Während Anais das alles erzählt, bleibt es dem Leser überlassen, das Ausmass der Tristesse dieser Realität zu bemerken: Die Mutter versucht ihre Überforderung im Suff zu ertränken, dabei lässt ihr innerlicher Schrei nach Unbeschwertheit alles um sie herum in ein dumpfes Nebelmeer verschwinden. «Was bist du nur für eine Mutter?», würden wir mit vorwurfsvollem Ton fragen wollen. Das sagt sie uns dann aber selbst, in ihrer eigenen Erzählung. Maria, wie sie heisst, erzählt von ihren Träumen und von den Herausforderungen, mit denen das Leben sie konfrontierte. Sie erzählt von der gescheiterten Beziehung mit Anais‘ Vater, der sie zu etwas machen wollte, das sie nicht ist. Vom schwierigen Verhältnis zu ihrer Mutter, die nichts als Vorwürfe übrig hatte. Sie erzählt von ihren Freundinnen, die sie früher hatte, bis die Begegnungen immer weniger wurden, immer weniger Wahrheit hatten. Sie erzählt, wie sie Architektur studieren und hohe, gläserne Häuser bauen wollte. Davon, wie schwierig es war, eine junge, alleinerziehende Mutter zu sein. Sie beschreibt ein Leben, das ihren eigenen Sehnsüchten nicht gerecht wurde, nicht gerecht werden konnte.
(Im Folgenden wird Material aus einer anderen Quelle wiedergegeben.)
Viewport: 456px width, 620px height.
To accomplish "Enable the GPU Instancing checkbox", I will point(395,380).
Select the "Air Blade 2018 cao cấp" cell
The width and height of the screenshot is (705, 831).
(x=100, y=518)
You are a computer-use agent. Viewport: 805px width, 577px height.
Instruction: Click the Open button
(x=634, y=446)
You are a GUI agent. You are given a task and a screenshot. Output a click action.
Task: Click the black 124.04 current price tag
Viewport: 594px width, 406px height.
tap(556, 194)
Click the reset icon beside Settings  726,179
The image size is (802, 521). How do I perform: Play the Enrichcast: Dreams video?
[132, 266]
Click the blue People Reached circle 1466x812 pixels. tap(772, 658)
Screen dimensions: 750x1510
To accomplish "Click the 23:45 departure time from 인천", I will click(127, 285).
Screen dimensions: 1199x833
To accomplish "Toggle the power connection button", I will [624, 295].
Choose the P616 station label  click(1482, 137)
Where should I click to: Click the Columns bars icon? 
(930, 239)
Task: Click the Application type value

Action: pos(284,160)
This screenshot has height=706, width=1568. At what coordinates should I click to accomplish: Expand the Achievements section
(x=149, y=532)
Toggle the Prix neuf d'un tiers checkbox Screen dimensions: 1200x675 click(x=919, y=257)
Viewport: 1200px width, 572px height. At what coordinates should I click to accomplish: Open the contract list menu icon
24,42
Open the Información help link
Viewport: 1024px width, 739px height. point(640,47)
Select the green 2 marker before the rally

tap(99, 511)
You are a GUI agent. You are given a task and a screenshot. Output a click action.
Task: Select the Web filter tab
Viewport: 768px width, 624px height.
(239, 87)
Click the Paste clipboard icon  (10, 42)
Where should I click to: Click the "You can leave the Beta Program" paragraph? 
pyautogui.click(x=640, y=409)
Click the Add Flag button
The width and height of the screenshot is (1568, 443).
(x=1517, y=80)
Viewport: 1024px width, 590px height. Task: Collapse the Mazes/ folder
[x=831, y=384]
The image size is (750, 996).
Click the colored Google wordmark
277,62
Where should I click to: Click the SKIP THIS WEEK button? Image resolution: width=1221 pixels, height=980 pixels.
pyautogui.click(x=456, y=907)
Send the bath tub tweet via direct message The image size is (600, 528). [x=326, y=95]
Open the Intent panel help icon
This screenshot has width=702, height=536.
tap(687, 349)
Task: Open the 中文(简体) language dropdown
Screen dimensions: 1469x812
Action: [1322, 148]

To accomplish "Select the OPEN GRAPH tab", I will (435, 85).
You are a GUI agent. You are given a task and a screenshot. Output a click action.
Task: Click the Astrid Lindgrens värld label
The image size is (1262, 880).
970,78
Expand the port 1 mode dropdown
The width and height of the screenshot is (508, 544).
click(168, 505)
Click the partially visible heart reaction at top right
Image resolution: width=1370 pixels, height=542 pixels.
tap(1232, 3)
So changieren wir zwischen Anais‘ Welt und derjenigen der Mutter. Zwischen Mitgefühl für Anais und Bruno – die vom Leben keine faire Chance bekommen – und Mitgefühl für die Mutter, die hoffnungslos ihren Träumen nachrennt, ohne Aussicht, sie einfangen zu können. Anais’ Erzählung nimmt uns mit. Mit kindlichen Metaphern umschreibt sie ihren kargen Alltag: die schwankende Mutter mit zu viel Wind in der Krone, die fremden Männer mit selbstgemalten Bildern auf den Armen. Das Schicksal, das Anais durch ihre Unschuld nicht zu realisieren vermag, trifft uns wie ein Schlag und lässt Wut wachsen. Doch bevor wir uns so richtig in Missachtung suhlen können, werden wir gezwungen, uns die Seite der Mutter anzuhören. Und plötzlich können wir uns mehr mit Maria identifizieren, als uns lieb ist. Wir erkennen die gescheiterten Freundschaften und Beziehungen, die alltäglichen Probleme, die immer grösser werden, die vielen «falschen» Entscheidungen.
Ein Roman also über das Träumen und das Scheitern. Über das Leben und wie es uns zwingt, unsere kindliche Phantasie hinter uns zu lassen und uns in das klebrige Treppenhaus, in die fremde Welt ausserhalb der hellen Wohnung zu begeben. Und schliesslich befinden wir uns dort, wo unsere Träume unerreichbar werden – wo das Schöne plötzlich nicht mehr so schön ist. Und hier bleibt dann doch nur noch die Medikation durch Floskeln wie diese: «Immer ist alles schön.»
Julia Weber: Immer ist alles schön. Zürich: Limmat, 2017.